**EXERCISE DETAILS:**
Please convert the lines below into a JSON list of strings, with one string per line and no blank lines. Leave out the pictures.

★ ★ ★

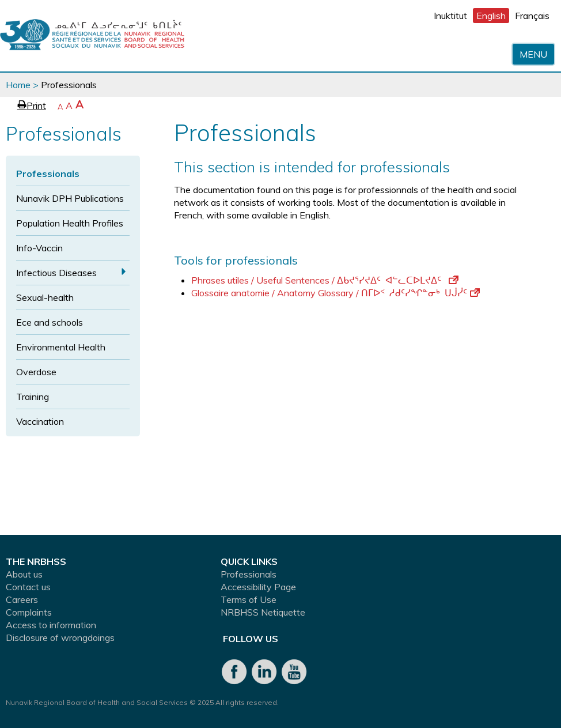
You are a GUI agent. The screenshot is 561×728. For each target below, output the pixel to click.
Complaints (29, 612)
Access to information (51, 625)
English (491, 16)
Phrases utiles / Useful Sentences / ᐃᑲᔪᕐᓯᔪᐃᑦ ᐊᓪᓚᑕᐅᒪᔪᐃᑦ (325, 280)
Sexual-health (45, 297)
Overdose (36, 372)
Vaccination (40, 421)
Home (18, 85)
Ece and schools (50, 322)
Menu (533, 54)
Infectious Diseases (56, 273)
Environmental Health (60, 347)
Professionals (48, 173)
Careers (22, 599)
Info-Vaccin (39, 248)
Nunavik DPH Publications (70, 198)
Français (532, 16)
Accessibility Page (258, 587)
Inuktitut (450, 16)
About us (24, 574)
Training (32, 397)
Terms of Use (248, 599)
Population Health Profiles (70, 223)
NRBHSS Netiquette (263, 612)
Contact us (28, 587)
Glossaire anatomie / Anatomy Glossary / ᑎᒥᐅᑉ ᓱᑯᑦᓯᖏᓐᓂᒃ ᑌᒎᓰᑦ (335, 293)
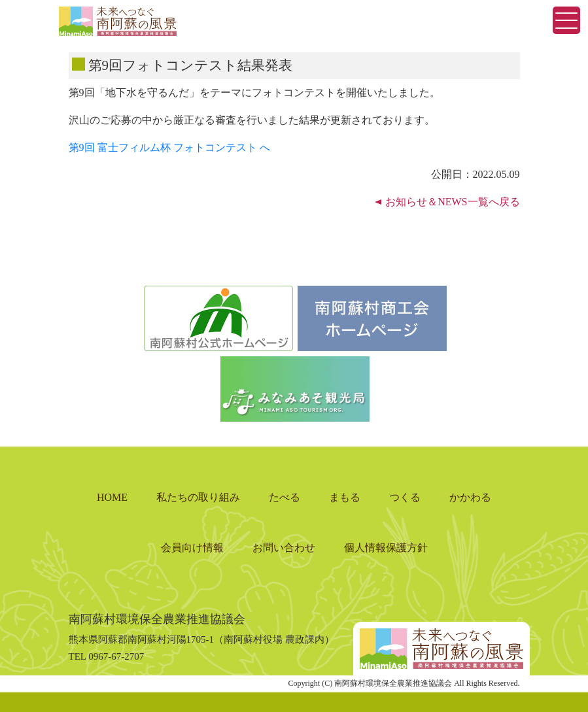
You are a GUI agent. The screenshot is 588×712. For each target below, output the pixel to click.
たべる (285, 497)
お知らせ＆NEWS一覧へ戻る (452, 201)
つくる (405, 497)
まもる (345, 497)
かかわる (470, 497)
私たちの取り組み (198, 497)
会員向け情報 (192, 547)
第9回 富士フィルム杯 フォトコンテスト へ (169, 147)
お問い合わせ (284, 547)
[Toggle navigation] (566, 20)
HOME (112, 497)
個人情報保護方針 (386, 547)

★ ★ ★

**OUTPUT FOR THIS TASK:**
[
  "You are a GUI agent. The screenshot is 561×728. For each target below, output the pixel to click.",
  "Complaints (29, 612)",
  "Access to information (51, 625)",
  "English (491, 16)",
  "Phrases utiles / Useful Sentences / ᐃᑲᔪᕐᓯᔪᐃᑦ ᐊᓪᓚᑕᐅᒪᔪᐃᑦ (325, 280)",
  "Sexual-health (45, 297)",
  "Overdose (36, 372)",
  "Vaccination (40, 421)",
  "Home (18, 85)",
  "Ece and schools (50, 322)",
  "Menu (533, 54)",
  "Infectious Diseases (56, 273)",
  "Environmental Health (60, 347)",
  "Professionals (48, 173)",
  "Careers (22, 599)",
  "Info-Vaccin (39, 248)",
  "Nunavik DPH Publications (70, 198)",
  "Français (532, 16)",
  "Accessibility Page (258, 587)",
  "Inuktitut (450, 16)",
  "About us (24, 574)",
  "Training (32, 397)",
  "Terms of Use (248, 599)",
  "Population Health Profiles (70, 223)",
  "NRBHSS Netiquette (263, 612)",
  "Contact us (28, 587)",
  "Glossaire anatomie / Anatomy Glossary / ᑎᒥᐅᑉ ᓱᑯᑦᓯᖏᓐᓂᒃ ᑌᒎᓰᑦ (335, 293)",
  "You are a GUI agent. The screenshot is 588×712. For each target below, output the pixel to click.",
  "たべる (285, 497)",
  "お知らせ＆NEWS一覧へ戻る (452, 201)",
  "つくる (405, 497)",
  "まもる (345, 497)",
  "かかわる (470, 497)",
  "私たちの取り組み (198, 497)",
  "会員向け情報 (192, 547)",
  "第9回 富士フィルム杯 フォトコンテスト へ (169, 147)",
  "お問い合わせ (284, 547)",
  "[Toggle navigation] (566, 20)",
  "HOME (112, 497)",
  "個人情報保護方針 (386, 547)"
]